■ **What this exercise asks**:
1 – In the news article on the cancer insurance settlement, how much will the three law firms that brought the suit receive in legal fees?
2 – Retype the part of the news article on the cancer insurance settlement running from "Janice Durflinger will" down to "treatment according to court documents.".

■ **Excerpt provided**:
Lincoln Journal Star.com

Janice Durflinger will soon get a check for $3,783.76 - her share of a nearly $20 million settlement against a Nebraska insurance company for underpayment of claims.

Durflinger is part of a multistate class-action suit against the Central States Health and Life Co. of Omaha for underpaying policyholders who underwent cancer chemotherapy and radiation treatment according to court documents.

The Lincoln woman was surprised to receive a letter about the class-action suit over a supplemental cancer insurance policy that paid some expenses during her husband's illness.

"I never thought about whether they were paying me enough," Durflinger said.

She was too busy worrying about caring for her husband, John, who died in January 2000, she said.

"When you are going through that, the last thing on your mind is whether they are paying correctly or not," she said.

In addition, the couple had coverage through Blue Cross Blue Shield, which picked up much of the costs.

The settlement, approved Tuesday by a federal judge in Sioux Falls, S.D., provides $7.5 million to about 1,200 policyholders or their estates in 29 states for back payments.

In addition, about $9.6 million in benefits will be paid over the next 10 years to policyholders. The three law firms that brought the suit will get about $2.5 million in legal fees.

More than three dozen Nebraskans or Nebraska estates are listed in the suit, including a payment for more than $100,000 to a York woman's estate.

The suit was filed on behalf of a South Dakota woman as a way to get the company to reimburse policyholders for underpayment of claims, said Mike Abourezk, of Rapid City, S.D., attorney who began investigating the company when his sister was dying from cancer.

With the help of an oncology nurse, Abourezk discovered the company was paying only for the toxic chemotherapy drugs that killed cancerous cells. It was refusing to pay for supplies used in the administering the drugs, like needles, syringes, catheters or tubing, or for antinausea drugs and drugs used to make chemotherapy safe.

The company also was paying only for delivering the radiation treatment but not related costs, according to court documents.

Company officials could not be reached Tuesday afternoon for comment.

In an earlier case, brought on behalf of four policyholders, U.S. District Judge Lawrence Piersol ruled that because the policy's language involving treatment was ambiguous, it had to be interpreted in favor of policyholders.

■ **Data extract**:
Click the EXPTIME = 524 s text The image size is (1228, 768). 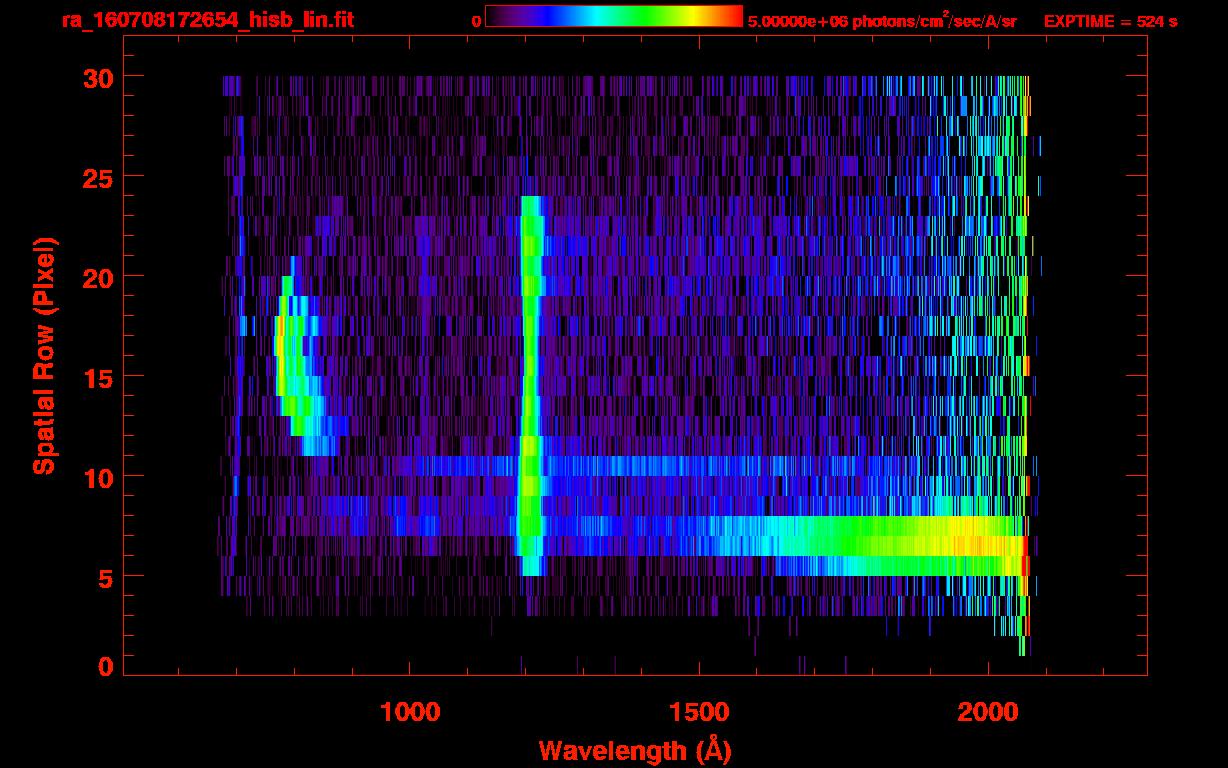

■ **Answers to the problems**:
1 – About $2.5 million.

2 –
Janice Durflinger will soon get a check for $3,783.76 - her share of a nearly $20 million settlement against a Nebraska insurance company for underpayment of claims.

Durflinger is part of a multistate class-action suit against the Central States Health and Life Co. of Omaha for underpaying policyholders who underwent cancer chemotherapy and radiation treatment according to court documents.